Buying a stock that is priced for perfection is a common mistake by small cap investors.

Yes, it is true that the vast majority of small/microcap stocks' share prices have retreated from their year-to-date highs as much as 50% to 60%, and many growth investors are feeling the financial pain.

Today the market sentiment has a higher aversion to risk than it had just six months ago. The result: Small cap stock prices have been trending lower with trading volumes that are on the decline. Why the high risk aversion? Is it the threat of North Korea, US debt ceiling concerns, the unpredictability of the Trump Government? Who knows what the reasons are and it is anybody’s guess if the recent retreat will turn around any time soon.

The most difficult decision for most small cap investors is not when to buy but, rather, is there a need to sell? The decision to sell becomes even more emotional when your small cap investment has declined in value much below your cost base.

There can be many unexpected reasons (both market and company-specific) that can have a dramatic impact on small cap stocks' valuation. To this point, small cap stocks can be very volatile and rarely behave like perfect investments while you hold them.

Therefore, why would investors buy small cap stocks that are already priced for perfection?

A common mistake for many novice investors is that they often purchase that small cap/microcap stock based on its sexy industry, share price momentum or they heard about the stock recommended on a business television show by a so-called small cap guru. Such investment decisions ignore stock valuation metrics.

Small cap stocks that are priced for perfection trade at market valuation that assumes the underlying Company’s longer-term business plan has already been executed. As such, the stock trades today at excessive future sales and earnings valuation multiplies or does not take into account the possibility of dilution from future financings. That said, too often we see high-flying small cap companies which may have grown their sales to $10 million but which trade at a market valuation five to ten times that amount.

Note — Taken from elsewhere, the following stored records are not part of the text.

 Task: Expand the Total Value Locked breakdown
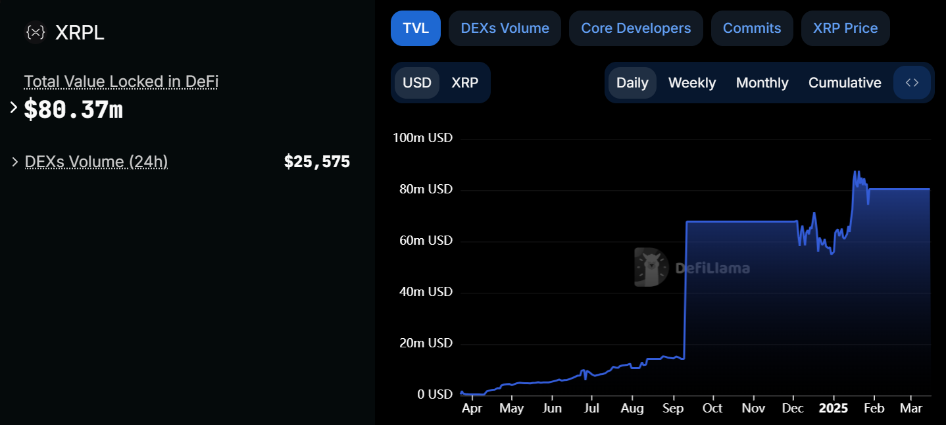tap(13, 107)
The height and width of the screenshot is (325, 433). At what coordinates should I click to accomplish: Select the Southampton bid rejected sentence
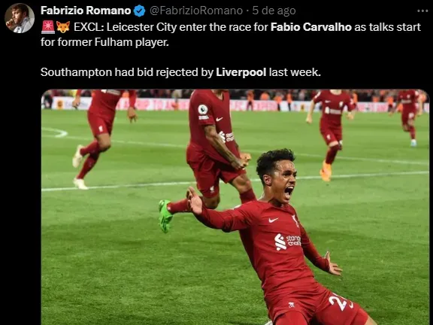click(x=180, y=72)
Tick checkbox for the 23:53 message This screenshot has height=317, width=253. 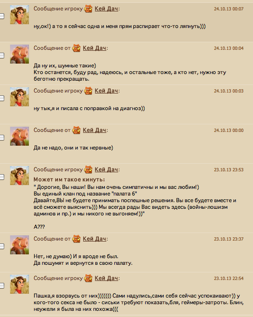(x=2, y=177)
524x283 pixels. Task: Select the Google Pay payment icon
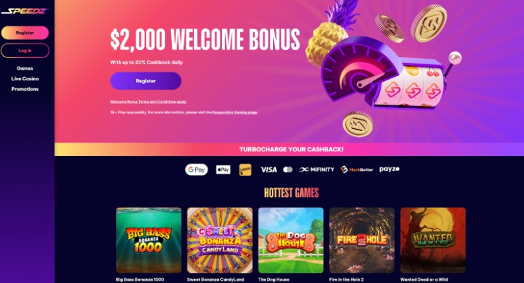[197, 170]
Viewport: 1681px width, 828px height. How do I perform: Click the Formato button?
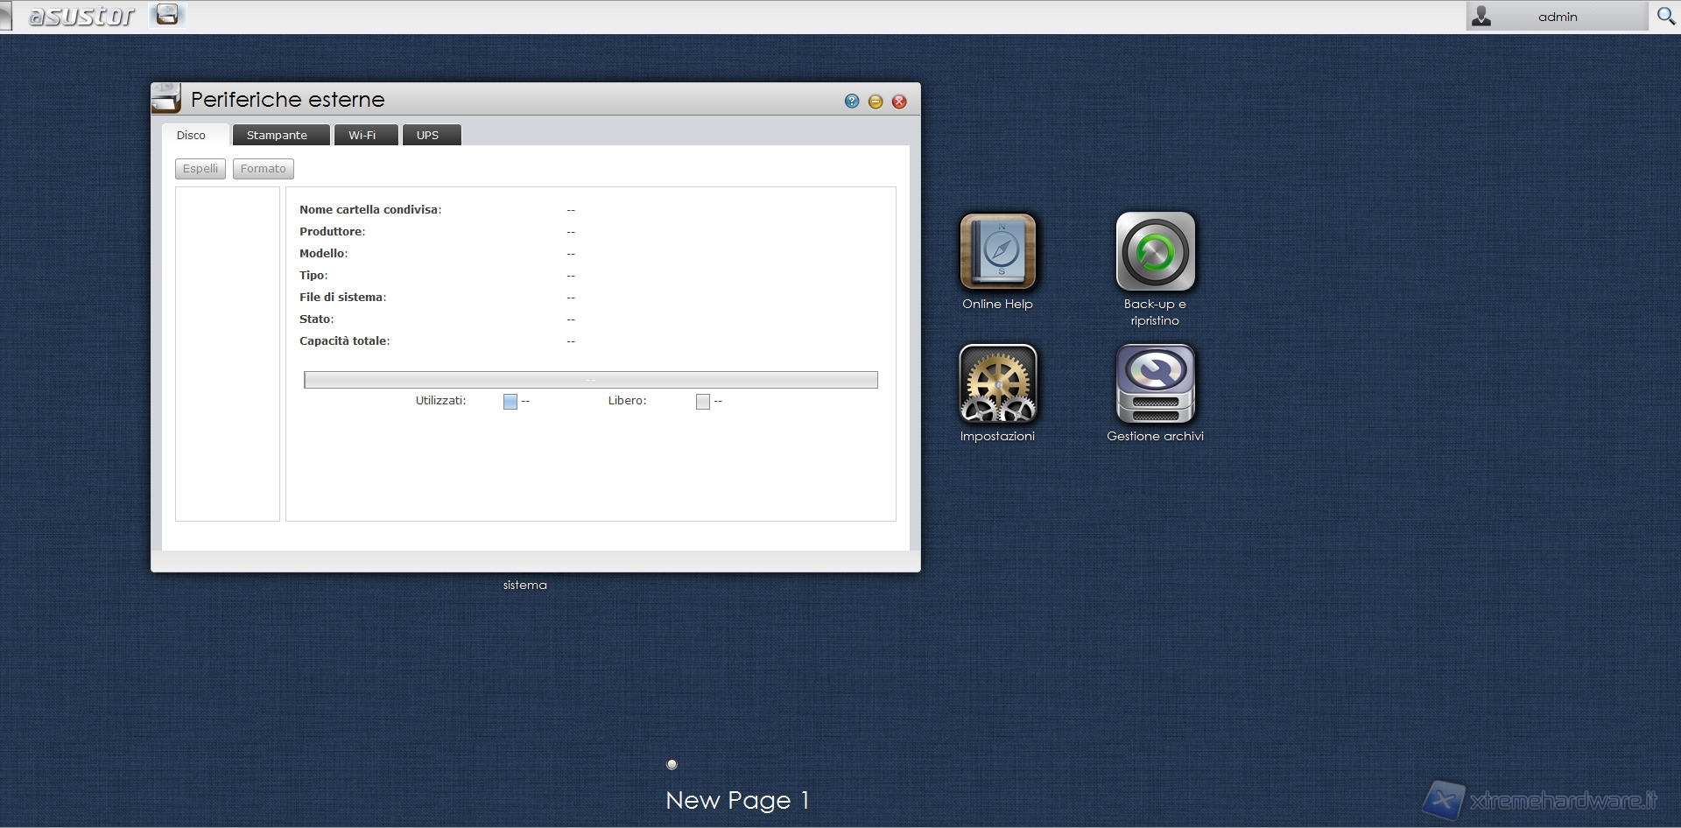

More often than not, investors who buy small cap stocks that are already priced for perfection will be faced with the decision as to whether they should sell because the stock has significantly declined in price and they are now losing money. The decision is complicated by the fact that the stock may takes years to recoup the valuation that the investor initially paid, if all things go well.

Therefore, the Investorfile blog preaches that if small cap investors buy wisely on a valuation basis, they may not be faced with the decision to sell due to a small cap stock’s unexpected price decline.

Buying wisely is buying a small cap stock with a good balance sheet; preferably a company that has cash and little or no debt. Should its stock price decline from poor market conditions, you have peace of mind knowing that the company is in no immediate need of financing which could be highly dilutive, to its shareholders. A small cap company with a strong balance sheet can better withstand changes in the marketplace.

Due to the fact that small cap companies have very few meaningful comparables for valuation purposes, when buying small cap shares do not pay excessive multiples. We suggest no more than 15 times earnings per share or less than six times Enterprise Value (market capitalization plus debt, less cash) to annual EBITDA (earnings before interest, taxes, depreciation, and amortization.) Sales multiples to market valuation should be under 2.5 times.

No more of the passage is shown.